Our search interface can display the search results using two different ordering strategies. The ranking strategy counts the number of encodings in the search results that match the encodings explicitly specified in the query. We consider a pair of encodings to match if they both map data of the same data type to the same visual attribute of the same mark type. We rank the search results based on the number of matched encodings. If there is a tie in the number of matched encodings we consider how many encodings were unmatched, where more unmatched encodings indicates less relevance. Since search results generally match all of the explicit encodings in the query, this approach primarily relies on the tie-breaking approach to produce the final ordering. The randomized strategy randomly orders the search results and is designed to show users a variety of different designs that match the query. We use the randomized strategy by default.

Figure 5: Query for charts containing a quantitative data field with both negative and positive data values mapped to the x- or y-position attribute of bar marks. Our search engine mostly returns bar charts with bars extending in both directions from a baseline at zero. The user could filter out this result by for example including another condition in the query checking for axes.

3 Applications

Our search engine currently supports two main classes of applications: (1) design space exploration, and (2) information seeking.

3.1 Design space exploration

Often there are many ways to visualize the same dataset. In order to find a representation that is effective and expressive, visualization developers typically explore a variety of design choices. Our search engine supports developers in exploring the design space by enabling a range of queries based on visual style and structure of D3 charts.

Data, marks, and encodings: Given a dataset with a particular combination of data types, visualization developers often need to consider the possible alternatives for depicting the data. For example, suppose a dataset contains one nominal and two quantitative data fields. A developer might issue the query shown in Figure 4, to find charts that encode at least one nominal and two quantitative data fields. In this query the count and gte operators are only necessary when querying for more than one encoding of the same type. A query for "encoding": [{"type": "nominal"}] would return charts that encode at least one nominal data field.

Users can search for different basic chart types (e.g., bar charts, scatterplots) by querying for combinations of encodings. For example, to retrieve bar charts, the query in Figure 3 looks for charts that encode quantitative data using the y-position attribute of bars and contain both x- and y-axes. Similarly, the query in Figure Searching the Visual Style and Structure of D3 Visualizations looks for scatterplots that encode an additional data fields using the color of circle marks.

Users can also query based on the values of the data fields. Consider a visualization developer who has a quantitative data field with both positive and negative values and wants to create a bar chart with a baseline at zero, such that the positive bars extend upwards (or to the right for a horizontal bar chart) and negative bars extend downwards (or to the left). A novice developer may find it tricky to implement such a bar chart because rectangles in D3 are positioned using their top-left corner and cannot have negative heights or widths. Using our search engine the developer can query to find a variety of bar charts where both positive and negative values are encoded as in Figure 5. The query looks for charts that map a quantitative data field to either the x- or y-position of bars.

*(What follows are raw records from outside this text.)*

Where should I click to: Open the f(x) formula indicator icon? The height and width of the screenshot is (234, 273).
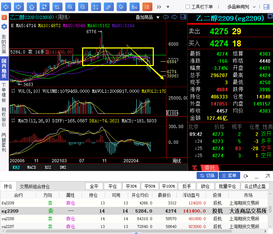(134, 7)
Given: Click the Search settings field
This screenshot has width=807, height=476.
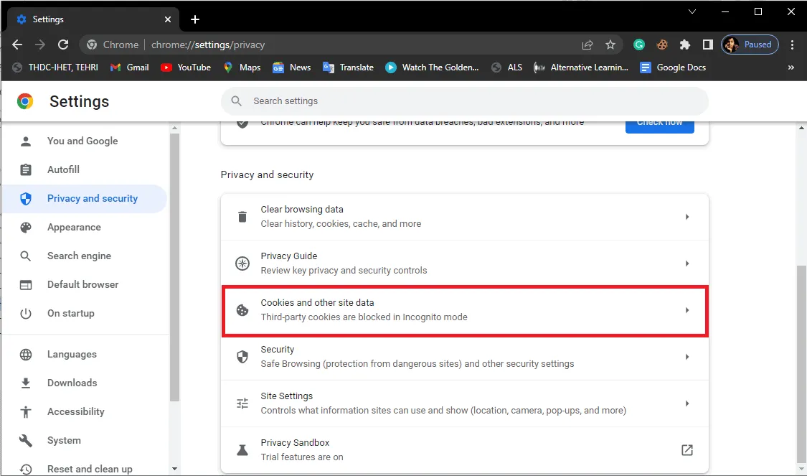Looking at the screenshot, I should (x=465, y=101).
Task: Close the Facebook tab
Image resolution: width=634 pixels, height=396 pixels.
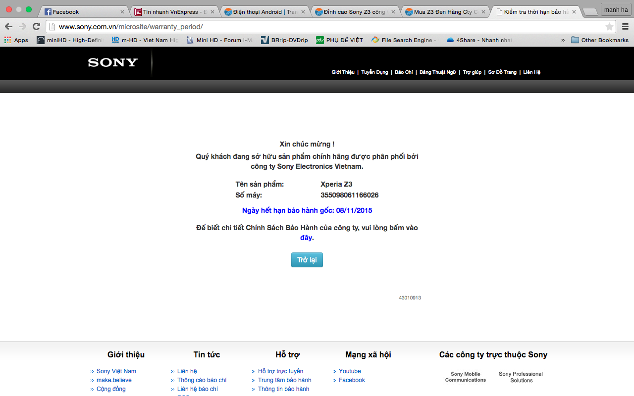Action: (122, 12)
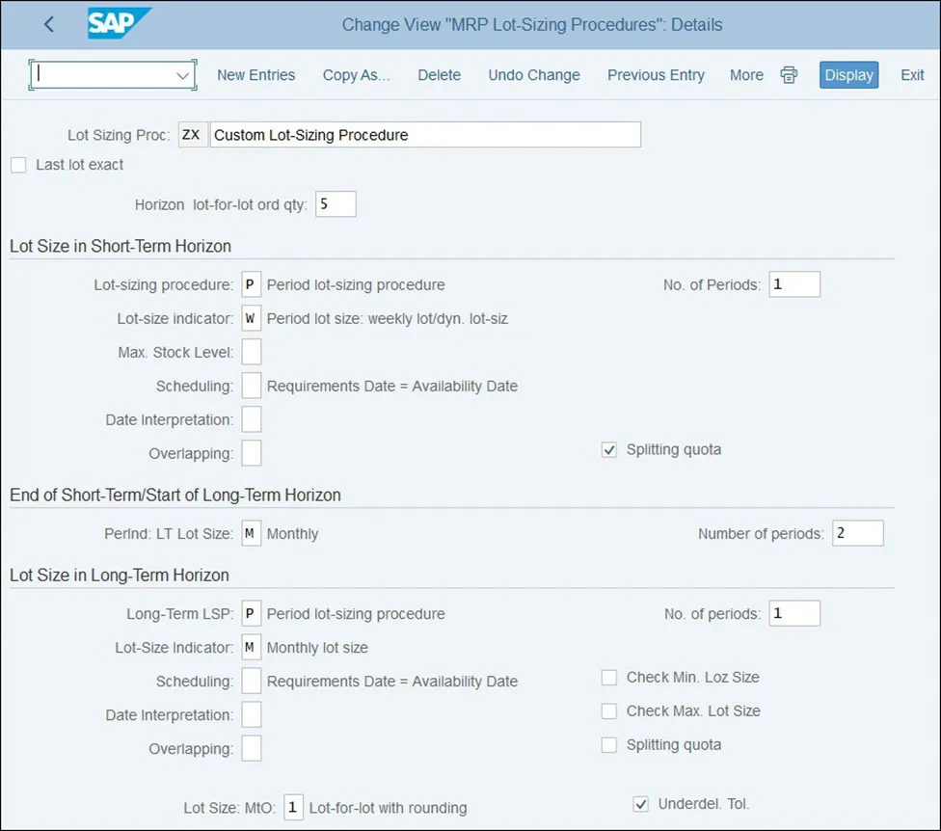Click the SAP logo
The height and width of the screenshot is (831, 941).
120,24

The min and max conditions indicate that the data field depicted in the chart should have both negative and positive values. The pattern variable ‘‘$t’’ is used to ensure that the same data field containing negative and positive values is encoded using the x- or y-position attributes. The resulting bar charts include a number of stylistic variations of bar charts with negative and positive values.

Figure 6: Query for visualizations that contain at least 1500 data points of a quantitative data field encoded using some visual attribute of circle marks. The results include scatterplots, bubble charts and other more exotic chart types.

Developers sometimes face the problem of visualizing large datasets containing thousands of data points in limited screen space. In such cases, It can be useful to see a gallery of example visualizations to see how other visualization developers dealt with similarly large datasets. With the query shown in Figure 6, our search engine returns charts in which at least one quantitative data field contains at least 1500 data points encoded using circle marks. Since the "channel" is not specified in the query, any possible visual attribute (e.g. positions, area, and color) may be used to encode the data.

Query by example: Developers sometimes seek visualizations that are similar to an example visualization. For example, suppose a visualization developer is interested in seeing the stylistic variations amongst bar charts that use the fill-color of the bars to depict an additional nominal data field. Alternatively, the developer may wish to examine different ways to implement this type of bar chart. Our search engine lets users select an example visualization – e.g. a bar chart with an additional fill-color encoding – and returns similar visualizations based on the similarity of their marks and encodings as in Figure 7.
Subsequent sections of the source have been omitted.